SUN: That’s as Black as you can possibly get…

MLH: That’s unavoidably, unabashedly, unashamedly Black. And that’s how I wanted it. White people come in, and they’re welcome. And they’re having a great time and they’re feeling the community and enjoying the experience as well. But I wanted it to be clear that I wasn’t building a space so that gentrifiers could come in and swallow it up. The prices here are marked so that you can come in here and pay a $1.85 and get yourself a cup of coffee. I‘m not charging $8 for a slice of pie or $6 for a slice of pie like I could downtown or in Chestnut Hill. And if I priced it like that, I could change who comes in right away; you know, and make the same money, maybe more. But it was important for me to make everything from the menu to the pricing to the books to the music, I wanted it to feel like home to the locals to people who are indigenous to Germantown and indigenous to Philadelphia.

SUN: You named this bookstore after your late Uncle Bobbie, who inspired your love of books and learning. Do you think he’d be happy?

MLH: Yeah. Yeah, I do. Uncle Bobbie was born in 1917, there’s so much he didn’t get to see. He died in 1994, and I think about the things he didn‘t get to see. He would have wept at [President Barack] Obama’s election. He would have marveled at some of the achievements of Oprah Winfrey, or [outgoing American Express CEO] Ken Chenault. It would have been stunning to him to see some of the extraordinary things that have happened.

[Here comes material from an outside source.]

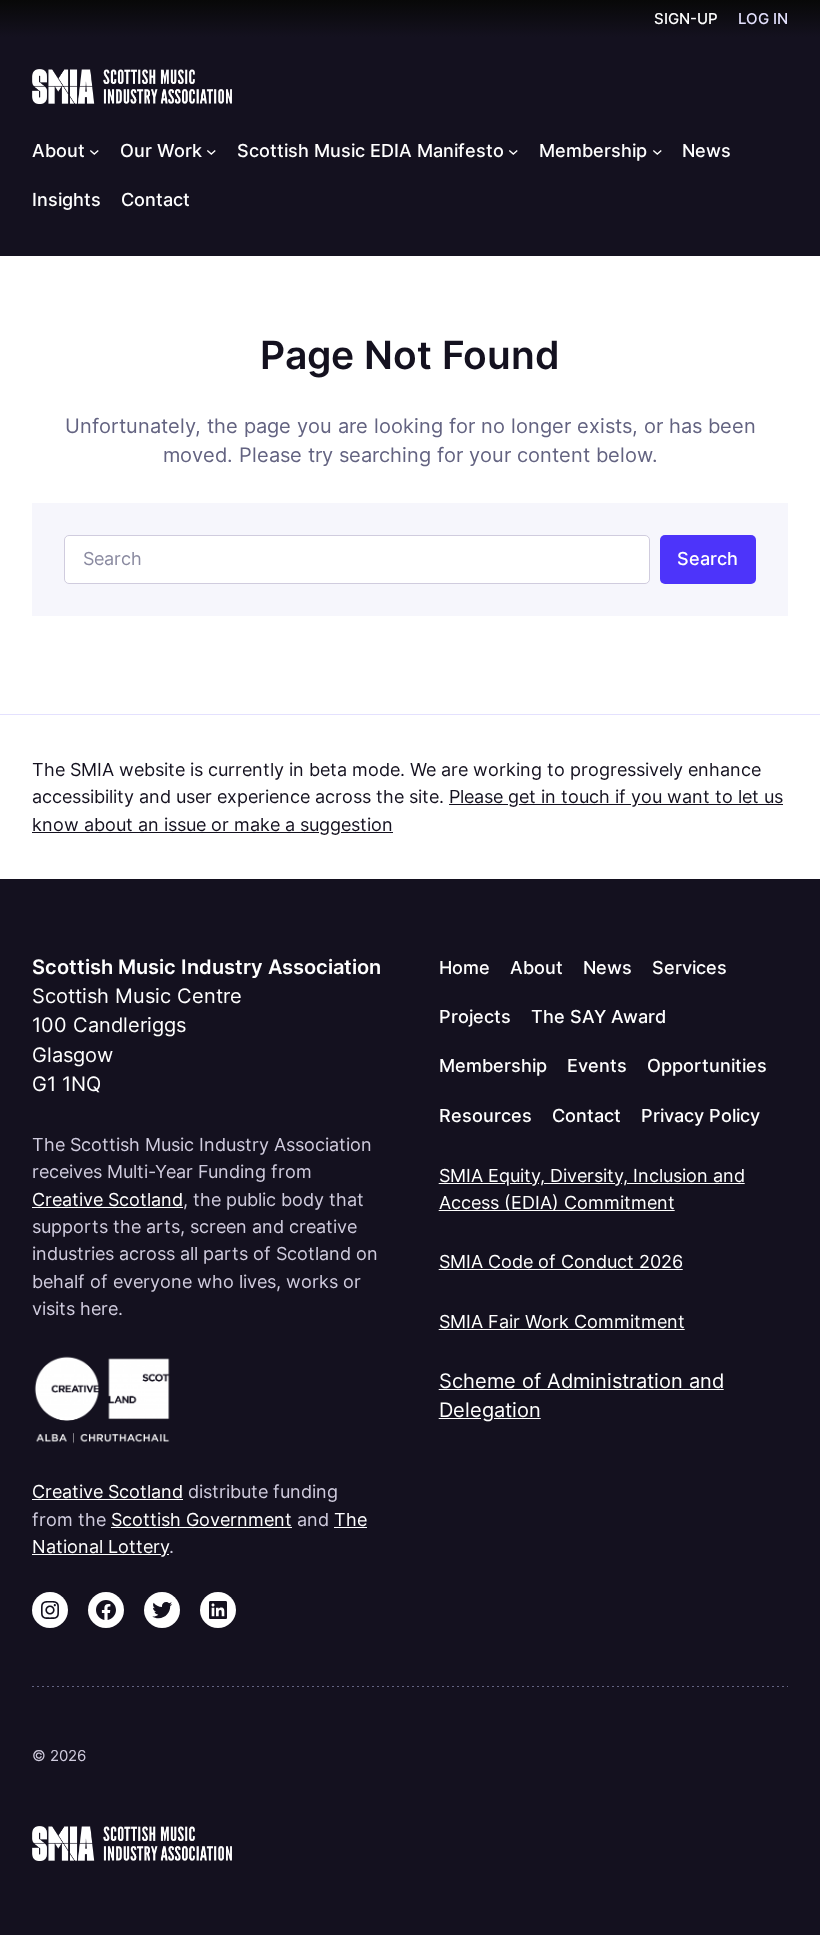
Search (707, 558)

He was a hopeful person. I think he always thought the world could get better, but he had a critical eye, a critical analysis of the world. And I think that he would be happy to see that we’ve nurtured a space that advances the next generations of dreamers. The next generation of freedom fighters. The next generation of thinkers. He may have been a little uncomfortable with his face on the wall. He wasn’t vain in that way. I don’t think he would have needed for it to be called Uncle Bobbie’s. I think he would have been happy if it was called something else. He just wanted to see a space where Black people could be together and leave the world better than they found it. And to have a little joy while doing it. That would have made him happy.

Uncle Bobbie’s Coffee & Books is open Mon.-Thurs. 7AM – 9PM; Fri.7AM–11PM; Sat. 8AM-11PM; and Sun. 8AM – 7PM.